● **FRAGMENTO DEL DOCUMENTO**

Por Carolina Agurto Flores*, Resumen Latinoamericano, 13 de marzo de 2021.
El debate en torno a la soberanía alimentaria volvió tomar fuerza a raíz de la crisis alimentaria que se develó el 18 de mayo del año pasado, cuando un centenar de vecinos de El Bosque iniciaron protestas para denunciar la falta de alimentos luego de la cuarentena decretada por el gobierno.
Este hecho marcó un precedente importante para problematizar el derecho de los pueblos a decidir su propio sistema alimentario y productivo, así como el derecho humano básico a acceder a alimentos suficientes, nutritivos y culturalmente apropiados.
De manera casi paralela, en julio fue publicado el informe SOFI de la FAO, el cual señala que 2,9 millones de chilenos, equivalentes al 15,6% de la población, tiene algún grado de inseguridad alimentaria.

● **INFORMACIÓN PROPORCIONADA**

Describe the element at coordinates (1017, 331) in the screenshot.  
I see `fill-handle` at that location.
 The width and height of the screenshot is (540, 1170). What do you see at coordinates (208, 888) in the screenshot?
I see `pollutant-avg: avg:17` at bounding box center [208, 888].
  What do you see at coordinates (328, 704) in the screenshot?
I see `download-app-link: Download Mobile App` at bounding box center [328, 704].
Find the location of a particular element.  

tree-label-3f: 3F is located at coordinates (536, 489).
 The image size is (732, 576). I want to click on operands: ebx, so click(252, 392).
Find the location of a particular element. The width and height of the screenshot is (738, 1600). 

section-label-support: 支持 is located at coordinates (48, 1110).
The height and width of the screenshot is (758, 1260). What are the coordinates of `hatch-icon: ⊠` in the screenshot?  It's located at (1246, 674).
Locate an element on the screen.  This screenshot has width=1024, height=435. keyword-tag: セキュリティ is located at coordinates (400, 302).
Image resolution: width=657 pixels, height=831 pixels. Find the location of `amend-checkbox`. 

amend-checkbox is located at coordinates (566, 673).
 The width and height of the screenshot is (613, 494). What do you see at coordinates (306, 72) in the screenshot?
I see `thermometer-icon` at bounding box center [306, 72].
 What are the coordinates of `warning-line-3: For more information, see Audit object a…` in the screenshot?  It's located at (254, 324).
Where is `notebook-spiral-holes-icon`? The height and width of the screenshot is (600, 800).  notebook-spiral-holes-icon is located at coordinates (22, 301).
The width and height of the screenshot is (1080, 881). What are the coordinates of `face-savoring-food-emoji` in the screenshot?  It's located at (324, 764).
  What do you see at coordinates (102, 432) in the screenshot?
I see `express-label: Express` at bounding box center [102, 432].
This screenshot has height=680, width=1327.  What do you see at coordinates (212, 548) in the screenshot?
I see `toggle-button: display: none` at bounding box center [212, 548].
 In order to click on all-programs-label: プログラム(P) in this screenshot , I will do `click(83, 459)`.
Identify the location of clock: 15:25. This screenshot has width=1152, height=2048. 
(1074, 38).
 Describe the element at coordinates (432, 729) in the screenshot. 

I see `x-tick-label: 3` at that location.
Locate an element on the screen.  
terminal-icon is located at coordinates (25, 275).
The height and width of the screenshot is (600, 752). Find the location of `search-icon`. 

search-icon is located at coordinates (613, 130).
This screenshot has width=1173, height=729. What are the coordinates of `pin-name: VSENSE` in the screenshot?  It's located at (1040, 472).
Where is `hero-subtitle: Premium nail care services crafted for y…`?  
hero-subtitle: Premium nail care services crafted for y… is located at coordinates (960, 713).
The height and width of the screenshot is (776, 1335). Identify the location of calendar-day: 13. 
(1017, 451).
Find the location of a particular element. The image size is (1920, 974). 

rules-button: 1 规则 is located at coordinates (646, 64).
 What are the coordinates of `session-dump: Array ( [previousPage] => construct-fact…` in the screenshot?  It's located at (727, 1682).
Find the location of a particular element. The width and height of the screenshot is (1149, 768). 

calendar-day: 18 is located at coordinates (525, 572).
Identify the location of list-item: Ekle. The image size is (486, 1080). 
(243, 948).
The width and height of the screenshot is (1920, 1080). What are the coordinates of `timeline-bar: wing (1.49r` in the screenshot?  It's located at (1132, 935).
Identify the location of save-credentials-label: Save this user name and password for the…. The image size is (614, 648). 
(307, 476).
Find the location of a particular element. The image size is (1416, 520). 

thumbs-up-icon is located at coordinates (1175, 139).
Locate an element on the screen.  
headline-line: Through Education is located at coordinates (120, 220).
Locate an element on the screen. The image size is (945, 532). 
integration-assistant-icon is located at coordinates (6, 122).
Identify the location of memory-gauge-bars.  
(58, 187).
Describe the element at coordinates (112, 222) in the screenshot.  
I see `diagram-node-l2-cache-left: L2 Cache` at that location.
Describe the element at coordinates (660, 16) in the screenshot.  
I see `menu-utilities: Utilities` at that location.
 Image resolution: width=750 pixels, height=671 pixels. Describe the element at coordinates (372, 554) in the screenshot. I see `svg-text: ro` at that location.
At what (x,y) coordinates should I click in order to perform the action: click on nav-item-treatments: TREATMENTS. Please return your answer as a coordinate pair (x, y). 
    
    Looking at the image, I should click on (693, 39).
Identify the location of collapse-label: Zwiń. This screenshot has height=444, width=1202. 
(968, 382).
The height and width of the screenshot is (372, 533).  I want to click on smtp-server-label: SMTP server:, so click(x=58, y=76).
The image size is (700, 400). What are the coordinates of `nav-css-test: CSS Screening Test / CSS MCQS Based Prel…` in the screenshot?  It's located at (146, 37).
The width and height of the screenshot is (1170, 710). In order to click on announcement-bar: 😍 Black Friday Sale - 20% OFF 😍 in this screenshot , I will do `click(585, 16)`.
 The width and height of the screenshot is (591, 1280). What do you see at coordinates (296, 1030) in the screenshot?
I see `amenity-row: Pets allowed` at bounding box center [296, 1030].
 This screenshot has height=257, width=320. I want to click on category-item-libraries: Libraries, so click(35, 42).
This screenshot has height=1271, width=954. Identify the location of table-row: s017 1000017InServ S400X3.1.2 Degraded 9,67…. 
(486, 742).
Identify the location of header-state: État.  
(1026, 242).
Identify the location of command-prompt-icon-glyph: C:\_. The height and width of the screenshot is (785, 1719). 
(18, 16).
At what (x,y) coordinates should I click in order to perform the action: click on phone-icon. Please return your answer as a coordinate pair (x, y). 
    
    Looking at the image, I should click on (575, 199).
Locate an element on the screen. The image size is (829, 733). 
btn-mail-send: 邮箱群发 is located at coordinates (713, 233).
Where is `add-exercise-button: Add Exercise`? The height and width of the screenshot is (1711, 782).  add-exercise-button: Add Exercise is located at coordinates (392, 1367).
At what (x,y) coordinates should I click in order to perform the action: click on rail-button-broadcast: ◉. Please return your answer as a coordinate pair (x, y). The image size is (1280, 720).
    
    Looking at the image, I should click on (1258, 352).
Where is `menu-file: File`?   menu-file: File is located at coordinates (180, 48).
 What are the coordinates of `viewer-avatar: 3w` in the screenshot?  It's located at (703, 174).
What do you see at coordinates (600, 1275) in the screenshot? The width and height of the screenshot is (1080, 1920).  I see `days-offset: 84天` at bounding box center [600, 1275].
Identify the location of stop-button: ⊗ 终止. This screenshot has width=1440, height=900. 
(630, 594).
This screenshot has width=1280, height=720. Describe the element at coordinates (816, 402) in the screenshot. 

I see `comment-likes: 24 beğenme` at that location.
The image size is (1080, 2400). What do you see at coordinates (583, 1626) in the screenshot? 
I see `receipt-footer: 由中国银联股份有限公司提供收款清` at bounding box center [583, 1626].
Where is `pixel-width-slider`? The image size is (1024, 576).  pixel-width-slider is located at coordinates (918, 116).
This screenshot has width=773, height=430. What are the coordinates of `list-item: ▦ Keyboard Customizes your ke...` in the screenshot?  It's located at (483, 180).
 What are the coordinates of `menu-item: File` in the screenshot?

● **TU TAREA**
Según el fragmento sobre soberanía alimentaria, ¿qué proporción de la población chilena presenta algún grado de inseguridad alimentaria de acuerdo con el informe SOFI de la FAO?

● **RESPUESTA**
El 15,6%, equivalente a 2,9 millones de chilenos.